=== EXERCISE DIRECTIONS ===
From the line containing "Task: Add a new page with plus icon" through the last line of the records below, output every line exactly as it appears, but leave out the pictures.
*** EXERCISE MATERIAL ***
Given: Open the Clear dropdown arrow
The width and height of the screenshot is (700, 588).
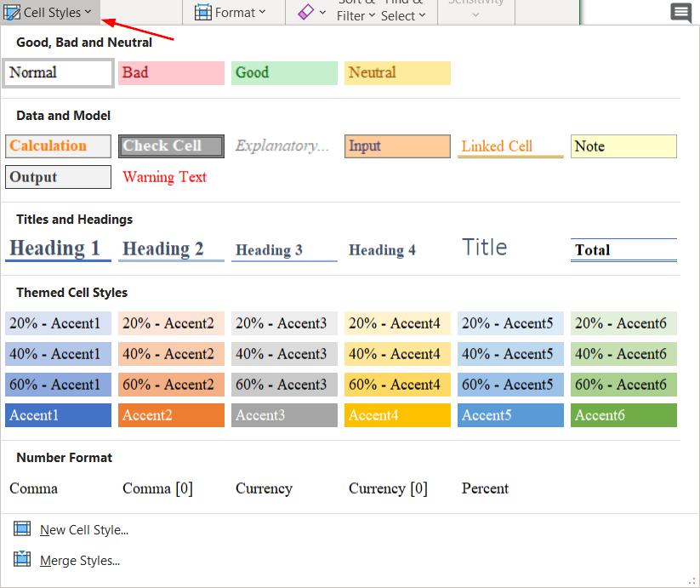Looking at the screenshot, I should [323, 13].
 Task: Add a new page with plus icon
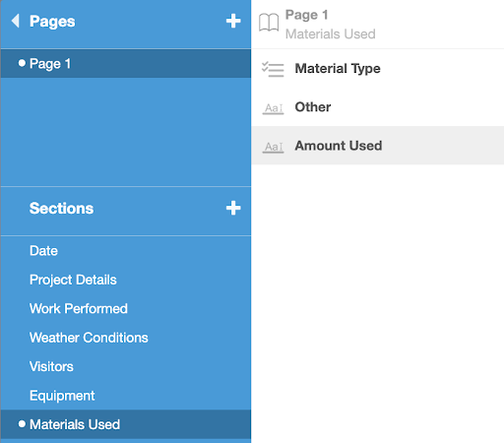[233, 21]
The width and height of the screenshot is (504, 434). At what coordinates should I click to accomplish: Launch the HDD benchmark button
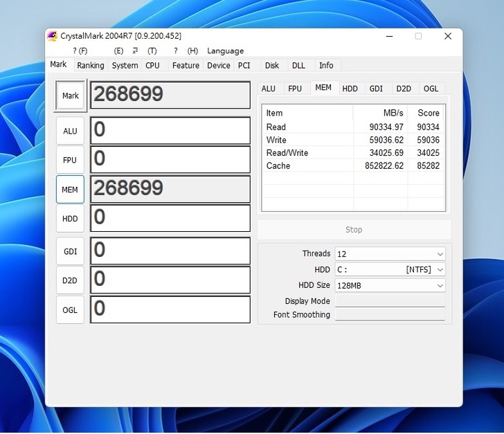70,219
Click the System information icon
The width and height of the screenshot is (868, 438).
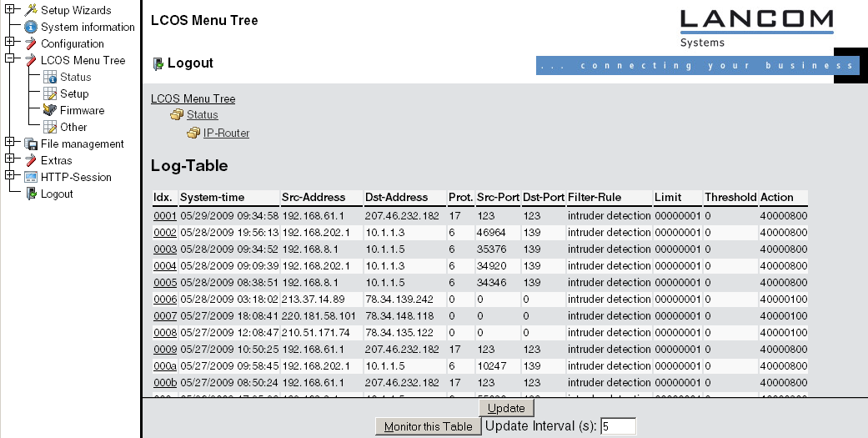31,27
*** End of EXERCISE MATERIAL ***
=== ANSWER FOR THE TASK ===
 Task: Add a new page with plus icon
[233, 21]
The width and height of the screenshot is (504, 434). At what coordinates should I click to accomplish: Launch the HDD benchmark button
70,219
Click the System information icon
The width and height of the screenshot is (868, 438).
31,27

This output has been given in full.